Bayern Munich chairman Karl-Heinz Rummenigge on Thursday took the unusual step of criticising the club's honorary president Uli Hoeness for branding David Alaba's agent a "money-hungry piranha" amid delicate contract re-negotiations. After months of speculation, Bayern confirmed that playmaker Thiago Alcantara will join Premier League title holders Liverpool, but the European champions still hope to keep defender Alaba. Bayern host Schalke on Friday in the opening match of the new Bundesliga season having already lost four of the squad that won last month's Champions League final.
Alaba, 28, has so far stalled over signing an extension to his contract which expires next year, and is said to be seeking a huge pay rise.
According to reports, Alaba will only sign a new deal if he is paid 25 million euros ($29 million) per year to out-earn Bayern stars, Manuel Neuer and Robert Lewandowski.
Last weekend, Hoeness said Alaba "has a money-hungry piranha" in agent Pini Zahavi, comments which Rummenigge says were not something Bayern needed.
"I can only repeat myself. In my experience, negotiations must be conducted discreetly and in a spirit of trust," Rummenigge told broadcasters Spox and DAZN.
"Only when you have a final result should you go public with it."
Rummenigge said it was clear from the start that the contract negotiations with Alaba "would not be easy" and took a clear dig at Hoeness.
"It can't, therefore, be in the interest of Bayern Munich to make internal information of this quality known to the public."
Rummenigge's criticism is unusual as the pair worked together at the Bayern helm for the last decade, until Hoeness stepped down as club president last November and was given an honorary role.

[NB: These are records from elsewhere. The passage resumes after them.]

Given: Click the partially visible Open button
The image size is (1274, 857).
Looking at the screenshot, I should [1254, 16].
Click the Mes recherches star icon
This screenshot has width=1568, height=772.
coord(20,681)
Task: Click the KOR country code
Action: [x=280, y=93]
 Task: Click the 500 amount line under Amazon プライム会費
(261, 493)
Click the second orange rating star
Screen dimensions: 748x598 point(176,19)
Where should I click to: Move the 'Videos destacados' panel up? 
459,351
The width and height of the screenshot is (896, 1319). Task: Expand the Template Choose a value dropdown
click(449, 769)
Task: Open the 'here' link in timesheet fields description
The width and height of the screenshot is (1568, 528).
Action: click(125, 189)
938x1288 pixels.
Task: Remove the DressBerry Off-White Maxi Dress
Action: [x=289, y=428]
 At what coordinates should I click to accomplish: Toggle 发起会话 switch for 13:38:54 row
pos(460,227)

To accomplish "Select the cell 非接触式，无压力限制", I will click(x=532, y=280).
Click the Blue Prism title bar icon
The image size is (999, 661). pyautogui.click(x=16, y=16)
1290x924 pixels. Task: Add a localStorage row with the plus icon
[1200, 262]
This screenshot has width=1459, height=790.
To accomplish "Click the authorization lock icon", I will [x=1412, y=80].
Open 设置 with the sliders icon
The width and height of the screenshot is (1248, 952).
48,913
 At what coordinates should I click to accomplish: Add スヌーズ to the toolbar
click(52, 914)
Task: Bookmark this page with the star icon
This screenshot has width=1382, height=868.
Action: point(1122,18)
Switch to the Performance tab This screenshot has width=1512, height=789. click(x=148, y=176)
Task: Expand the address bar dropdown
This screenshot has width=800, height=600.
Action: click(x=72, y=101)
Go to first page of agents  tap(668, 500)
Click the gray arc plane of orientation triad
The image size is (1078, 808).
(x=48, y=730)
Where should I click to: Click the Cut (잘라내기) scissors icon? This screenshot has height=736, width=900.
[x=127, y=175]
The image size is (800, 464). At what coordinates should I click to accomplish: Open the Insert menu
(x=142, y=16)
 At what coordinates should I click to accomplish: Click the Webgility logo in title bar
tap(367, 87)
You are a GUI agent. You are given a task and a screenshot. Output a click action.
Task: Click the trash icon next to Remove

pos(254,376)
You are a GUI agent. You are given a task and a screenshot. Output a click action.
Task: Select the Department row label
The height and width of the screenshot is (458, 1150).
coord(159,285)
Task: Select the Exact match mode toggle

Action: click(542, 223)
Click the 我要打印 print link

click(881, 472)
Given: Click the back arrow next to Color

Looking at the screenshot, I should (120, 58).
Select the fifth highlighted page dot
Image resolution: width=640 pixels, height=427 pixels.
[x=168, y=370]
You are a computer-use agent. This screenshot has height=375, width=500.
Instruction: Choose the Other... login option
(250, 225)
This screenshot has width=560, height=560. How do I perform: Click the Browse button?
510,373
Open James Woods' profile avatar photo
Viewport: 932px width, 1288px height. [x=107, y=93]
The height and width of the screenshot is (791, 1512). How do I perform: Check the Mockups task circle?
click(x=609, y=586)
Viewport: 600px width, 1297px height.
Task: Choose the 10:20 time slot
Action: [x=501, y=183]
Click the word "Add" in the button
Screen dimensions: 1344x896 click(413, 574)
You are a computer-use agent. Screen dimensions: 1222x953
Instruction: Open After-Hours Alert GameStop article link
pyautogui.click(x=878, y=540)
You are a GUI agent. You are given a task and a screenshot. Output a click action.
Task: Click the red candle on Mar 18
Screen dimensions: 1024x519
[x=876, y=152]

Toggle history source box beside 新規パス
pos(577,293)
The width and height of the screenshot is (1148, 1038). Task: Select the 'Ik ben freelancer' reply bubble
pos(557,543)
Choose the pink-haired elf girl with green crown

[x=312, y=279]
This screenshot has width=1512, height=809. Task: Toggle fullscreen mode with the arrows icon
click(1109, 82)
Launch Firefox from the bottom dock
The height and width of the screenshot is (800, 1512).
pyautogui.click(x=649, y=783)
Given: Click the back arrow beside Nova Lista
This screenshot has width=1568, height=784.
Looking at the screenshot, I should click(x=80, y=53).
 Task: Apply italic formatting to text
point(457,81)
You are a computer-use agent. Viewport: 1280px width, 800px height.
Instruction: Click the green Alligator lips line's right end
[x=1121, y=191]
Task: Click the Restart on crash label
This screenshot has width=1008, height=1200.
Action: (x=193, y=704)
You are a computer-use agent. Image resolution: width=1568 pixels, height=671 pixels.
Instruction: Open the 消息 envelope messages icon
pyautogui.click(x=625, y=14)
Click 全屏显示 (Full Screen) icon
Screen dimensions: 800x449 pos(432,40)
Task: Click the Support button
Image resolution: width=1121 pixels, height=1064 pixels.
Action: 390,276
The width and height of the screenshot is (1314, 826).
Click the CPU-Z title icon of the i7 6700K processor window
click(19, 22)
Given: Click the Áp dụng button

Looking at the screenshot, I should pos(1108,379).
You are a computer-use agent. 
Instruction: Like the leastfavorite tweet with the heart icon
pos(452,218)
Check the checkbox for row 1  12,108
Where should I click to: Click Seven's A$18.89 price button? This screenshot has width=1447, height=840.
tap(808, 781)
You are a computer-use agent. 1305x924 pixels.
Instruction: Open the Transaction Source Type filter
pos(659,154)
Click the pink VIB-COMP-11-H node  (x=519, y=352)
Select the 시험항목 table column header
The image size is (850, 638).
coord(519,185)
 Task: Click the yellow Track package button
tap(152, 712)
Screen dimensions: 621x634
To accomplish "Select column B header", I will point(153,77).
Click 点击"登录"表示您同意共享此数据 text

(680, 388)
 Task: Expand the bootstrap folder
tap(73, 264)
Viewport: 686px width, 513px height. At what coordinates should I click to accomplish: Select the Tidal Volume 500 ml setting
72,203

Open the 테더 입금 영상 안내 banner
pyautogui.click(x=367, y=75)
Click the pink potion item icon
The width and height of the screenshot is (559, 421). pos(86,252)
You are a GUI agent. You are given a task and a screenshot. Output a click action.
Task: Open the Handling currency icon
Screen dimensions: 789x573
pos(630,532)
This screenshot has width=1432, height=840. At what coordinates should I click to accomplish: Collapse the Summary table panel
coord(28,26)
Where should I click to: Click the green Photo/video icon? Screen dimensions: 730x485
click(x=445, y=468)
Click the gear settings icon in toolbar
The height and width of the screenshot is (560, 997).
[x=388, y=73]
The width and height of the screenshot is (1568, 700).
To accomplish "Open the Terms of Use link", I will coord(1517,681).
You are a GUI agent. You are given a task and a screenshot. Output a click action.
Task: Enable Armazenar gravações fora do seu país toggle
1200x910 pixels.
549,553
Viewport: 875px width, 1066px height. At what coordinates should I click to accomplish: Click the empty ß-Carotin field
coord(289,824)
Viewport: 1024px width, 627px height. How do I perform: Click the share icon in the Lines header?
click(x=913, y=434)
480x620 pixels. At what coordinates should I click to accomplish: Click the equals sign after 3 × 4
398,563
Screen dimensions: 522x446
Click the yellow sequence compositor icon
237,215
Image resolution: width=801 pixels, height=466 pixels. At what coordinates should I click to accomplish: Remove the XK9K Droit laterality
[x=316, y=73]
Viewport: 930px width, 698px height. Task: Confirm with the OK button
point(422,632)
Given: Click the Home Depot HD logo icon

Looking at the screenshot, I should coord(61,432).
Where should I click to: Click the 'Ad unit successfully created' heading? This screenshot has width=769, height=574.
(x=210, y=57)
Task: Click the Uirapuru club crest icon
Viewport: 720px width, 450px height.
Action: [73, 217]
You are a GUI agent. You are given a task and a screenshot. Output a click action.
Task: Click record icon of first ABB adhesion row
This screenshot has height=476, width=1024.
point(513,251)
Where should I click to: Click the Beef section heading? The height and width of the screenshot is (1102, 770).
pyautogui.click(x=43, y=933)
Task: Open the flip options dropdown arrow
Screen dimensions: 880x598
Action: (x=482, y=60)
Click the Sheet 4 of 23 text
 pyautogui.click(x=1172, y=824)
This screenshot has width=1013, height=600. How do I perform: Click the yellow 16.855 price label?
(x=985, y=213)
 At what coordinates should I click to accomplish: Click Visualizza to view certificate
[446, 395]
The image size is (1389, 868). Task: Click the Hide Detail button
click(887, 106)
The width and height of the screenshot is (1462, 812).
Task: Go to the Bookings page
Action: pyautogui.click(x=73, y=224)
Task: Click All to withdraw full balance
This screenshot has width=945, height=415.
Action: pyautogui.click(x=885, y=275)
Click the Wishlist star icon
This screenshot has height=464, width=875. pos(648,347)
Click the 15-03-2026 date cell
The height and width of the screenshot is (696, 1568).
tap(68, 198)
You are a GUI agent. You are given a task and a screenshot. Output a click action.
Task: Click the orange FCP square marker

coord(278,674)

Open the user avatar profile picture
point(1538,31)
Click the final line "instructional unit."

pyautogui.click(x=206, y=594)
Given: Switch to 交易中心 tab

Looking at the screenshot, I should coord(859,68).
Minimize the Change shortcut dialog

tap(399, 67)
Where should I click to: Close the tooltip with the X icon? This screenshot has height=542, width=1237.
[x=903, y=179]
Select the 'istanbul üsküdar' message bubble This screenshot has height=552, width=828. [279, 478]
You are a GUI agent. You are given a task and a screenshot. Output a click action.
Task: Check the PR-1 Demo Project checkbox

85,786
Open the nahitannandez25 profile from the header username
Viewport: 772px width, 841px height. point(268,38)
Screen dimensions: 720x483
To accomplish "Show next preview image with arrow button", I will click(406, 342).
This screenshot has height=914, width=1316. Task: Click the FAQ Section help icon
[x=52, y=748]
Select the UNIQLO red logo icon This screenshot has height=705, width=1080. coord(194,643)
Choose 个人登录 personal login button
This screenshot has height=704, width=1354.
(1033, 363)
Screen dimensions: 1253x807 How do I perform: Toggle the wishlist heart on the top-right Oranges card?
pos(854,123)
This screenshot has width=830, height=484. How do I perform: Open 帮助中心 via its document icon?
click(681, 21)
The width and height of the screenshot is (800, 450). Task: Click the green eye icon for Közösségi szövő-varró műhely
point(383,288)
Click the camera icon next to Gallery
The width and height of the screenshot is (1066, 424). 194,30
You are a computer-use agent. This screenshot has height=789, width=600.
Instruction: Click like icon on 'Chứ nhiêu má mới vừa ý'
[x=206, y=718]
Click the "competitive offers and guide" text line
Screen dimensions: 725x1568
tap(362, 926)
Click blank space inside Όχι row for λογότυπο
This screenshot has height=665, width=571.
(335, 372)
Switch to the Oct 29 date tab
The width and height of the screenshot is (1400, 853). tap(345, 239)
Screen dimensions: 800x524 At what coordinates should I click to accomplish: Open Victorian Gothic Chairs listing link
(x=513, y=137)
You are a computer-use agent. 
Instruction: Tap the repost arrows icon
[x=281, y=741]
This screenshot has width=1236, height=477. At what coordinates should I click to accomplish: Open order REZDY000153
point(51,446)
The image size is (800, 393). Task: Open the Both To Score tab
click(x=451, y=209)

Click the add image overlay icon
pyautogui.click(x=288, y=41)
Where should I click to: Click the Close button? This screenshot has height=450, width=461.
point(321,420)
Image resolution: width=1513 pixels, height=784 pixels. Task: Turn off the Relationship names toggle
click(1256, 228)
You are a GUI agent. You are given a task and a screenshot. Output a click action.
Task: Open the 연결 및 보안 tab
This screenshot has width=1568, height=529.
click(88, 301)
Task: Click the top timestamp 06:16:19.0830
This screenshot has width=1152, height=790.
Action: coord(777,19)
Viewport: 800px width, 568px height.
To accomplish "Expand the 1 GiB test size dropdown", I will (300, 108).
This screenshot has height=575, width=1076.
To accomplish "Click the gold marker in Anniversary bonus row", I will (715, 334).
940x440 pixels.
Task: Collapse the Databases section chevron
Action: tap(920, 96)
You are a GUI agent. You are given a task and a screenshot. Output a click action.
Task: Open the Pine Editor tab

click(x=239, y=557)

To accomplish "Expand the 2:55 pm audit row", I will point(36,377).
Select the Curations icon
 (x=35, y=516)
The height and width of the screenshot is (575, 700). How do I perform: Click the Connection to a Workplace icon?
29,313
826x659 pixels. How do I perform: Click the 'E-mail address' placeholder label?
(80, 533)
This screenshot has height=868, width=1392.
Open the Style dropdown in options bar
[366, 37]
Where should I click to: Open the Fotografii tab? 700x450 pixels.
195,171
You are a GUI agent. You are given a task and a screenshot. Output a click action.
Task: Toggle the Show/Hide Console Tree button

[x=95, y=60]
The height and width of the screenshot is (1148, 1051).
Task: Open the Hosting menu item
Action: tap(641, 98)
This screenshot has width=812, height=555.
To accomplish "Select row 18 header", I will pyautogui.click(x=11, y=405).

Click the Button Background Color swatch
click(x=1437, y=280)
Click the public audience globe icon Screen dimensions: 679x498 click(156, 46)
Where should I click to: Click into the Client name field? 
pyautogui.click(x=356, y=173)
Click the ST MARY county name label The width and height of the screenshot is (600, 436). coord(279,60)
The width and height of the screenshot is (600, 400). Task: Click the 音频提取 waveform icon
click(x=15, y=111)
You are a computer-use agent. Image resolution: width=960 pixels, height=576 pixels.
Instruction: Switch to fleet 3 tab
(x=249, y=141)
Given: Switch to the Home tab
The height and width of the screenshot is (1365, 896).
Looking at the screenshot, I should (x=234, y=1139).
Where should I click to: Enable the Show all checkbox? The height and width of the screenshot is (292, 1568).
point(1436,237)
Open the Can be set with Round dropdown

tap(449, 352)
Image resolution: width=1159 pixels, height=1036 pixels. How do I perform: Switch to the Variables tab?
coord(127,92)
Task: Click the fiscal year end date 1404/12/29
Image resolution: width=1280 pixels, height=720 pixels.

Hoeness still has a place on Bayern's supervisory board.
Meanwhile, Bayern sports director Hasan Salihamidzic hopes Alaba does not rate himself better than Bayern captain Neuer and the prolific Lewandowski.
"There is a sporting and financial upper limit at FC Bayern: Robert Lewandowski and Manuel Neuer," Salihamidzic told magazine Kicker.
"We won't do the kind of craziness he (Alaba) may have seen at other clubs."
"And certainly not at a time when sales and profits are plummeting in football and business everywhere else due to the coronavirus pandemic."